* **Requirement**
The listing below should be written out again word for word, please.

* **Data listing**
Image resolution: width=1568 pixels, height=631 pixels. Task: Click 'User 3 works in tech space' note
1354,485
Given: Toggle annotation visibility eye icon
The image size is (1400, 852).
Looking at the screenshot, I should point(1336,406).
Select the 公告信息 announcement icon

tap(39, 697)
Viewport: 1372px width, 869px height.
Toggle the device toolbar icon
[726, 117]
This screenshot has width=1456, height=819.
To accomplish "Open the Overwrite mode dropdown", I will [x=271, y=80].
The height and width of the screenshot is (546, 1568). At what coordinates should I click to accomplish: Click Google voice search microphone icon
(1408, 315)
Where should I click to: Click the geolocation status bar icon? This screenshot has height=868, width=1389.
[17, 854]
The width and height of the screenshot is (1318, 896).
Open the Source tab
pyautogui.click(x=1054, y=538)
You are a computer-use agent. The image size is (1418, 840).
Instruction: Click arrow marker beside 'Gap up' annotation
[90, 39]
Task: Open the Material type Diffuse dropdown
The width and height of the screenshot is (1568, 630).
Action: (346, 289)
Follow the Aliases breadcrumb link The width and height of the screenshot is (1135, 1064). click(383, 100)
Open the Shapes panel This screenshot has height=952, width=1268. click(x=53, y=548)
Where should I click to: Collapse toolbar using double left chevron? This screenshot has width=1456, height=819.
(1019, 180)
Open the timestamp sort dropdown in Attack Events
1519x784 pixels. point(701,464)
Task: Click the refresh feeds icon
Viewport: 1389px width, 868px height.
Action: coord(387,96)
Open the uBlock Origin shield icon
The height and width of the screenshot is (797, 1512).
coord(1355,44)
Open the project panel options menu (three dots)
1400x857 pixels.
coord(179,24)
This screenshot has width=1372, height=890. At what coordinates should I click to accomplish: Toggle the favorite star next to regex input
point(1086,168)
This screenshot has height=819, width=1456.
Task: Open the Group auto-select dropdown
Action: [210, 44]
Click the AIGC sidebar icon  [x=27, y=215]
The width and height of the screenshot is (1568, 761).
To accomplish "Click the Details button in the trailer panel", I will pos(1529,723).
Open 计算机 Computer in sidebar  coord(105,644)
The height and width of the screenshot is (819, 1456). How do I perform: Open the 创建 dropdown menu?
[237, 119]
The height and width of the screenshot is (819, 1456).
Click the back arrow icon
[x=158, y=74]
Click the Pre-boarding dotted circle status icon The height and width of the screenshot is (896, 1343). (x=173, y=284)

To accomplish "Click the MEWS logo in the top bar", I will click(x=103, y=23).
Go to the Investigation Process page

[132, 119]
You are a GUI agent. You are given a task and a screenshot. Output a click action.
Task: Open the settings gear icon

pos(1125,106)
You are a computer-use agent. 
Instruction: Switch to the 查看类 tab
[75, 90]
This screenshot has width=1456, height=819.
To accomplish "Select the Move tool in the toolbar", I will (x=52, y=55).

* **Worked solution**
Image resolution: width=1568 pixels, height=631 pixels. Task: Click 'User 3 works in tech space' note
1354,485
Given: Toggle annotation visibility eye icon
The image size is (1400, 852).
Looking at the screenshot, I should point(1336,406).
Select the 公告信息 announcement icon

tap(39, 697)
Viewport: 1372px width, 869px height.
Toggle the device toolbar icon
[726, 117]
This screenshot has width=1456, height=819.
To accomplish "Open the Overwrite mode dropdown", I will [x=271, y=80].
The height and width of the screenshot is (546, 1568). At what coordinates should I click to accomplish: Click Google voice search microphone icon
(1408, 315)
Where should I click to: Click the geolocation status bar icon? This screenshot has height=868, width=1389.
[17, 854]
The width and height of the screenshot is (1318, 896).
Open the Source tab
pyautogui.click(x=1054, y=538)
You are a computer-use agent. The image size is (1418, 840).
Instruction: Click arrow marker beside 'Gap up' annotation
[90, 39]
Task: Open the Material type Diffuse dropdown
The width and height of the screenshot is (1568, 630).
Action: (346, 289)
Follow the Aliases breadcrumb link The width and height of the screenshot is (1135, 1064). click(383, 100)
Open the Shapes panel This screenshot has height=952, width=1268. click(x=53, y=548)
Where should I click to: Collapse toolbar using double left chevron? This screenshot has width=1456, height=819.
(1019, 180)
Open the timestamp sort dropdown in Attack Events
1519x784 pixels. point(701,464)
Task: Click the refresh feeds icon
Viewport: 1389px width, 868px height.
Action: coord(387,96)
Open the uBlock Origin shield icon
The height and width of the screenshot is (797, 1512).
coord(1355,44)
Open the project panel options menu (three dots)
1400x857 pixels.
coord(179,24)
This screenshot has width=1372, height=890. At what coordinates should I click to accomplish: Toggle the favorite star next to regex input
point(1086,168)
This screenshot has height=819, width=1456.
Task: Open the Group auto-select dropdown
Action: [210, 44]
Click the AIGC sidebar icon  [x=27, y=215]
The width and height of the screenshot is (1568, 761).
To accomplish "Click the Details button in the trailer panel", I will pos(1529,723).
Open 计算机 Computer in sidebar  coord(105,644)
The height and width of the screenshot is (819, 1456). How do I perform: Open the 创建 dropdown menu?
[237, 119]
The height and width of the screenshot is (819, 1456).
Click the back arrow icon
[x=158, y=74]
Click the Pre-boarding dotted circle status icon The height and width of the screenshot is (896, 1343). (x=173, y=284)

To accomplish "Click the MEWS logo in the top bar", I will click(x=103, y=23).
Go to the Investigation Process page

[132, 119]
You are a GUI agent. You are given a task and a screenshot. Output a click action.
Task: Open the settings gear icon

pos(1125,106)
You are a computer-use agent. 
Instruction: Switch to the 查看类 tab
[75, 90]
This screenshot has width=1456, height=819.
To accomplish "Select the Move tool in the toolbar", I will (x=52, y=55).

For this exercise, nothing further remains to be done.